OBJECTIVES:
1. In the leek post, what does the writer use to hold the white parts of the leeks underwater while poaching?
2. Write out the leek post from "Has Spring sprung?" up to and including "a bit different.".

Has Spring sprung? Maybe it’s a little too soon, but I always feel like September’s a turning point for produce. And as if on cue, my local grocer has started selling big, white, and sweet leeks this week. Of course, I had to buy one, or maybe it was two, ok it was three.
Leeks are often overlooked as a standalone vegetable. Relegated to being finely diced and added as a base to soups, stews, and slow cooks. But I want to make this bad boy the star.
Welcome to my thought process, let’s set the scene, I’m standing at the kitchen bench, staring at the wall, leek on a chopping board in front of me:
Let’s start with a classic, leeks vinaigrette. But, maybe a bit different.
Cooked leeks taste sweet and are more mellow, whereas raw leeks are crisp with a slightly sweet taste and subtle earthy undertones. Similar to shallots, garlic, and chives. What if we used the leek both cooked AND raw. The main bulk can be the cooked white leek and we’ll swap out the shallot, garlic, and chives in a traditional dressing for the tender inner green pieces of raw leek.
Then we’re left with the tough green tops. Yes, you can save them for stock but what if we used them to hold the white parts underwater while poaching? This will mean the leeks cook more evenly, and the resulting liquor will be delicious. Save it for risotto, ramen, or soup.
I’m going to serve this warm as a snack with good bread (Florets!) and a dollop of aioli (throwback to last week) but it would also be good at room temperature.
Or, yum as a side dish for a roast chicken (preempting next week) or even as a main dish with the addition of an egg and some rice cooked in the leek liquor - that’s fun to say.
Below is an amalgamation of this train of thought and the resulting recipe.

DATASET EXTRACT:

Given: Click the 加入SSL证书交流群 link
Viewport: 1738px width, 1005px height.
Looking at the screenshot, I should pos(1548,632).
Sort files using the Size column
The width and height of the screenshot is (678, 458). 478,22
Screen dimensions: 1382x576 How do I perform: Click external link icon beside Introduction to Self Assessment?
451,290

--

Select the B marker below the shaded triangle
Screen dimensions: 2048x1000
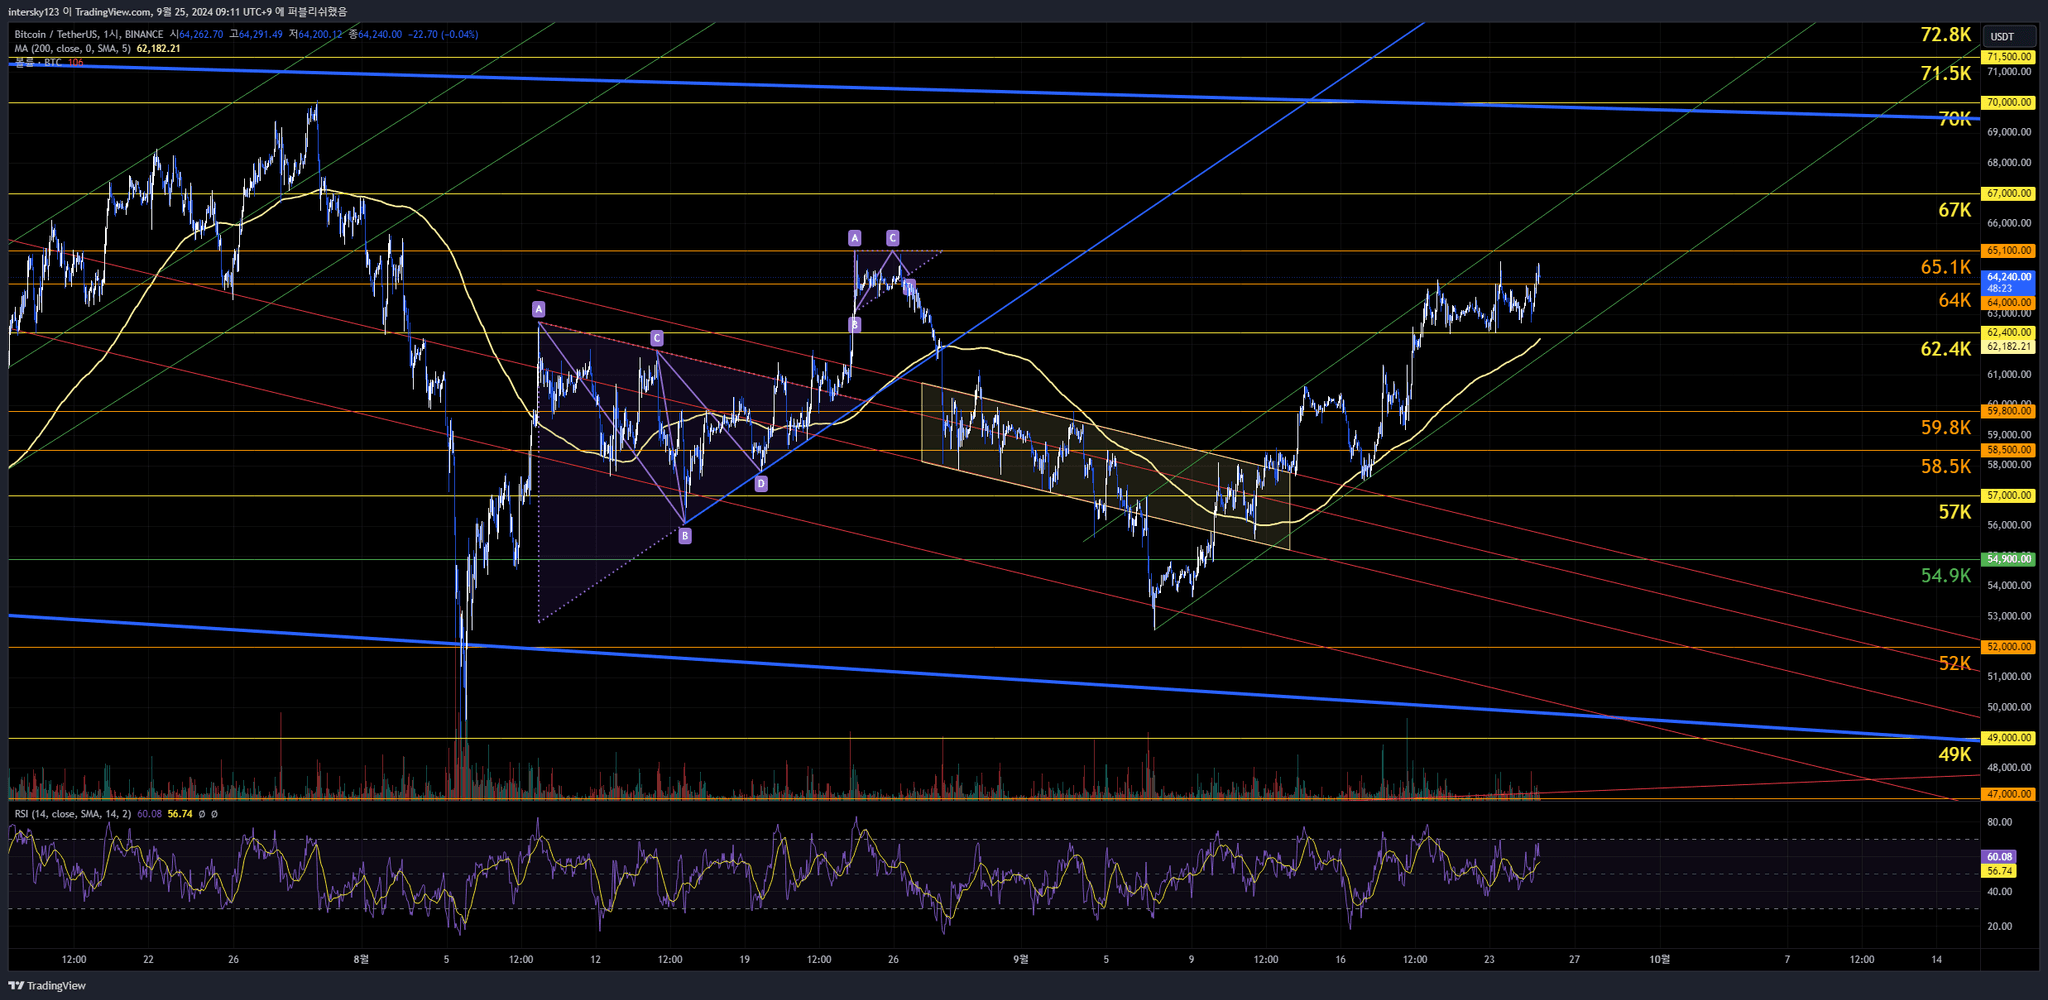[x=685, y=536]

* * *

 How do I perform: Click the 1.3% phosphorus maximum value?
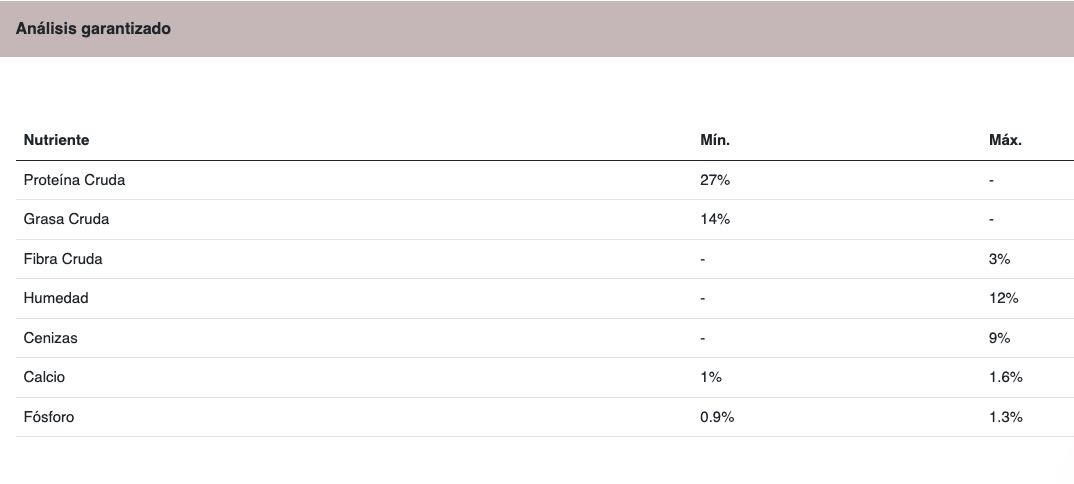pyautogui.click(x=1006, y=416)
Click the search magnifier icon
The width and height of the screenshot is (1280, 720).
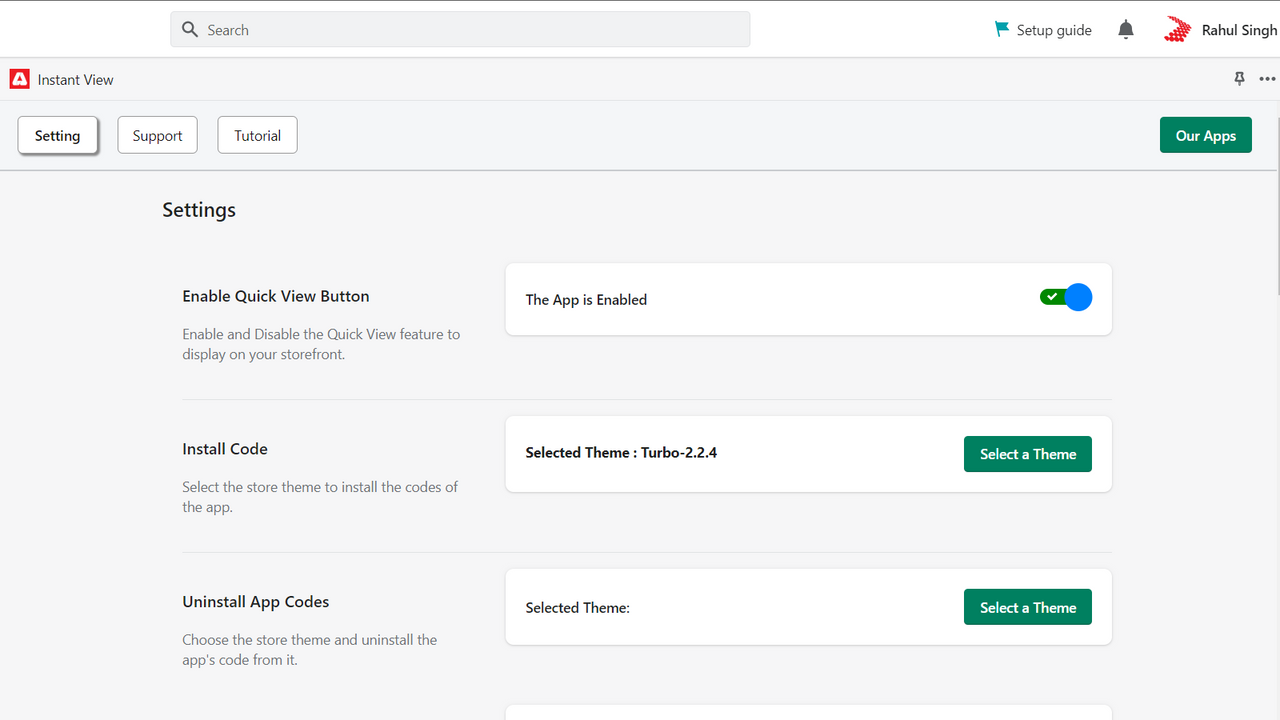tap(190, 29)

SOLVED PROBLEMS:
1. The tough green tops of the leeks.

2.
Has Spring sprung? Maybe it’s a little too soon, but I always feel like September’s a turning point for produce. And as if on cue, my local grocer has started selling big, white, and sweet leeks this week. Of course, I had to buy one, or maybe it was two, ok it was three.
Leeks are often overlooked as a standalone vegetable. Relegated to being finely diced and added as a base to soups, stews, and slow cooks. But I want to make this bad boy the star.
Welcome to my thought process, let’s set the scene, I’m standing at the kitchen bench, staring at the wall, leek on a chopping board in front of me:
Let’s start with a classic, leeks vinaigrette. But, maybe a bit different.